>> START EXTRACTED TEXT

We reached out to local pros for the latest look at the fast-paced world of food and beverage and catering. From recent trends to clever insight and advice, here’s what they had to say.
For starters, Kathleen O’Neill, co-owner with Mary Rembelski of Canape Cart in Birmingham, a boutique catering business says, “Events don’t have to be on a grand scale to make a great impression.”
She’s seen a shift in the last decade. “There’s a whole focus on food and a lot of requests for organic and local sourcing from Michigan farms. People also request craft cocktails, Michigan beers and a signature cocktail.”
A combination of casual and formal elements includes donut wedding cakes and sliders late at night. People are also incorporating food trucks into formal meetings and a rehearsal party might rent out a local joint for burgers and beer.
For business or personal parties, people are looking for a signature brand to make their event distinct. “Weddings have become a business that encompasses more than themes, colors and styling,” O’Neill says.
When a challenge presents itself, she likes to get creative. “I can take a garage and make it into a different room,” she says. “I think of it sometimes as theater. It’s not all about the food, but dishes and linens too.”
For her, organization is essential. “Keeping on top of things is important and the team behind me has to be informed. I’m organizing the info and making sure the right people receive it,” she says.
According to Jason Hougard, regional vice president of Centerplate at Cobo Center in Detroit, “a lot of event planners pick a city from a food perspective and sustainability is huge in the industry. Other trends include small plate items and an emphasis on dairy free, gluten free and vegan alternatives. People are much more health conscious.”
Executive chef Robin Wilson says, “There’s a carbon footprint of about 150-mile radius with local availability in season. We have a lot of small business suppliers. We’re part of the Executive Green Council and Cobo Center is green certified. We try to go above and beyond.”
Cobo’s rooftop even has a beehive farm and a small herb garden.
Jennifer McDonnell, director of sales, says, “They always suggest a diverse menu with a vegetarian entrée and a beautiful presentation that changes seasonally.”
Adds Hougard: “People eat with their eyes. It’s like a work of art.”
For the North American International Auto Show, the staff relies on the Alto-Shaam Combi Oven that can bake, roast, steam and more. “It helps us keep on top of large events and make 6,000 meals in about three hours,” says Wilson. “It controls the moisture-to-heat ratio to help deliver the best quality food and keep the flavor profile. It’s the Cadillac of ovens.”
Mishaps are bound to happen, like the time they were feeding 14,000 people and someone forgot to order extra dishes. “So we ran out and had to wash them as they were coming back while we were still trying to plate the meals,” says Wilson.
Through it all, they’re able to keep up with cuttingedge trends. “We’re all over North America, so we can reach out to other properties. We have a lot of resources and a lot of support,” says McDonnell. “We don’t have conventional convention food. Nothing stays the same. It’s always changing.”

>> END EXTRACTED TEXT

» EXERCISE INSTRUCTIONS:
(A) Set down the passage of the catering article between "She’s seen a" and "burgers and beer.", inclusive.
(B) Answer these questions from the catering article:
(i) What is the name of the catering business that Kathleen O'Neill co-owns?
(ii) What is on Cobo Center's rooftop?
(iii) How many meals does Wilson say the combi oven helps the staff make in about three hours?

>> START INFORMATION PROVIDED

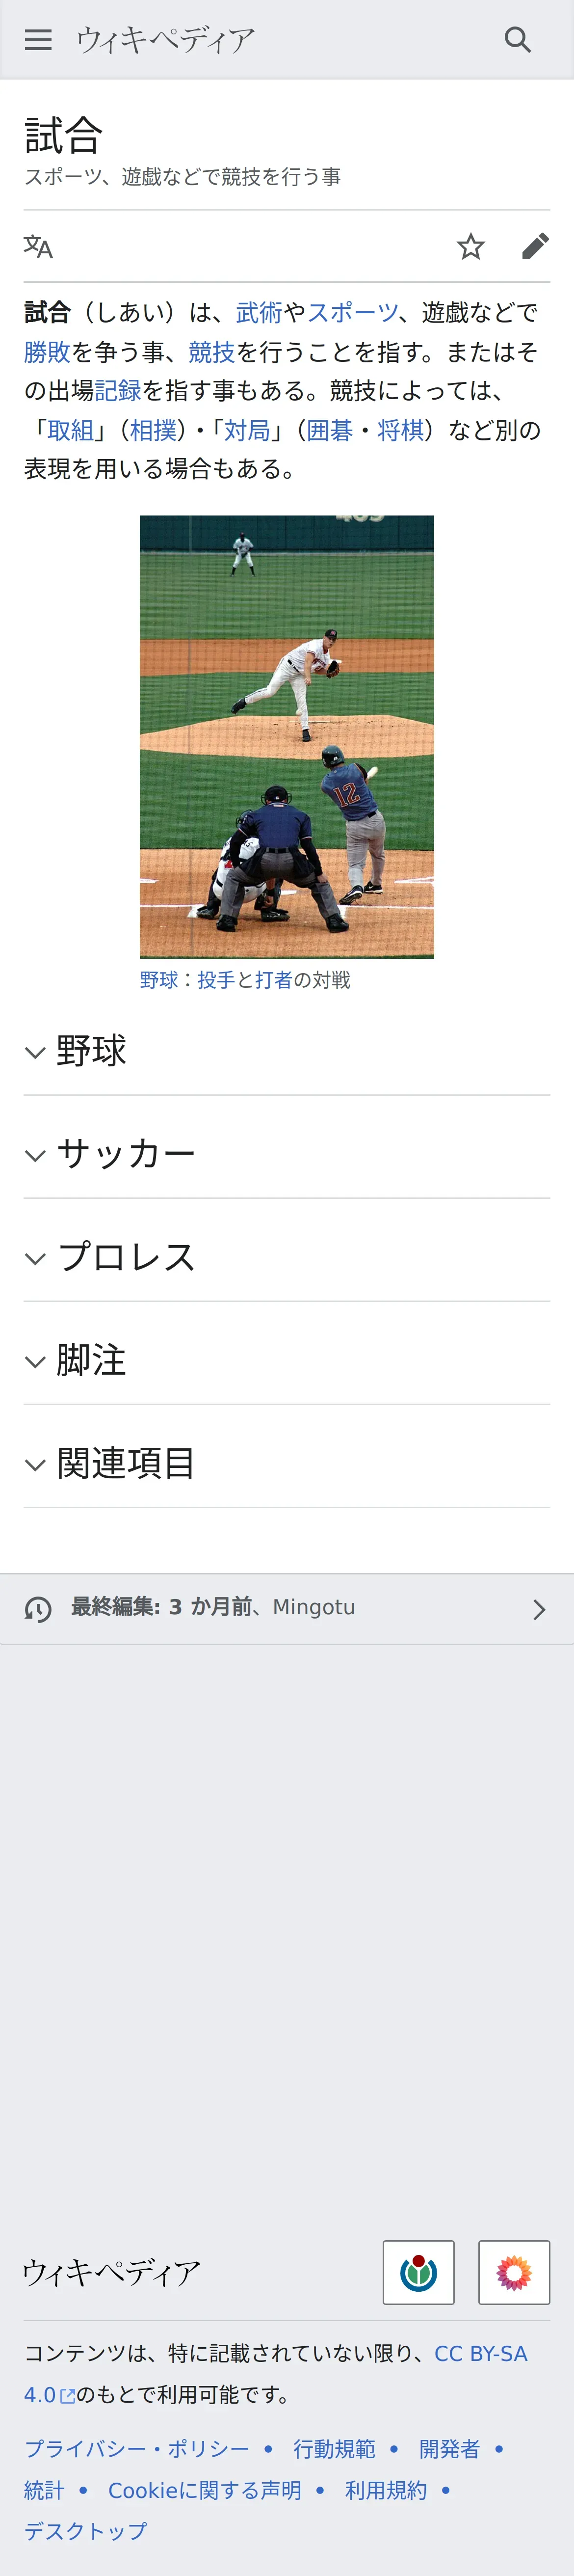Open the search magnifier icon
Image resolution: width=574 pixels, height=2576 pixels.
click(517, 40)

>> END INFORMATION PROVIDED
>> START INFORMATION PROVIDED

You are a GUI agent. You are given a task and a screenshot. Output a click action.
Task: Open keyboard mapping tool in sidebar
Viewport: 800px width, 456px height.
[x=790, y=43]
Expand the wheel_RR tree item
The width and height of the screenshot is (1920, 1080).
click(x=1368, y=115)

>> END INFORMATION PROVIDED
>> START INFORMATION PROVIDED

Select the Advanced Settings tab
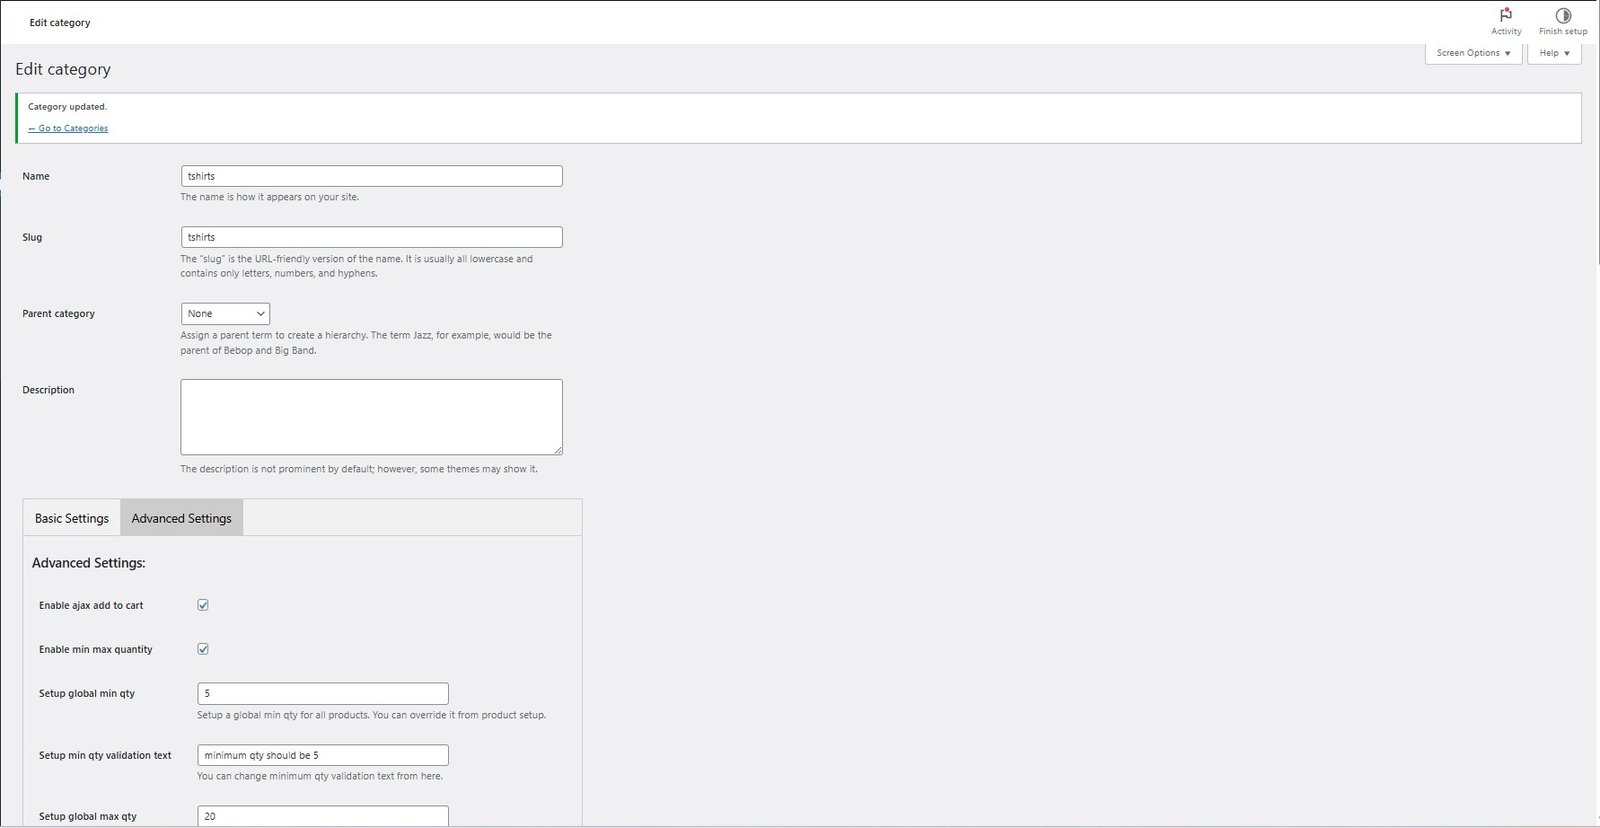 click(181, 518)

>> END INFORMATION PROVIDED

» SOLUTIONS:
(A)
She’s seen a shift in the last decade. “There’s a whole focus on food and a lot of requests for organic and local sourcing from Michigan farms. People also request craft cocktails, Michigan beers and a signature cocktail.”
A combination of casual and formal elements includes donut wedding cakes and sliders late at night. People are also incorporating food trucks into formal meetings and a rehearsal party might rent out a local joint for burgers and beer.

(B)
(i) Canape Cart
(ii) A beehive farm and a small herb garden
(iii) 6,000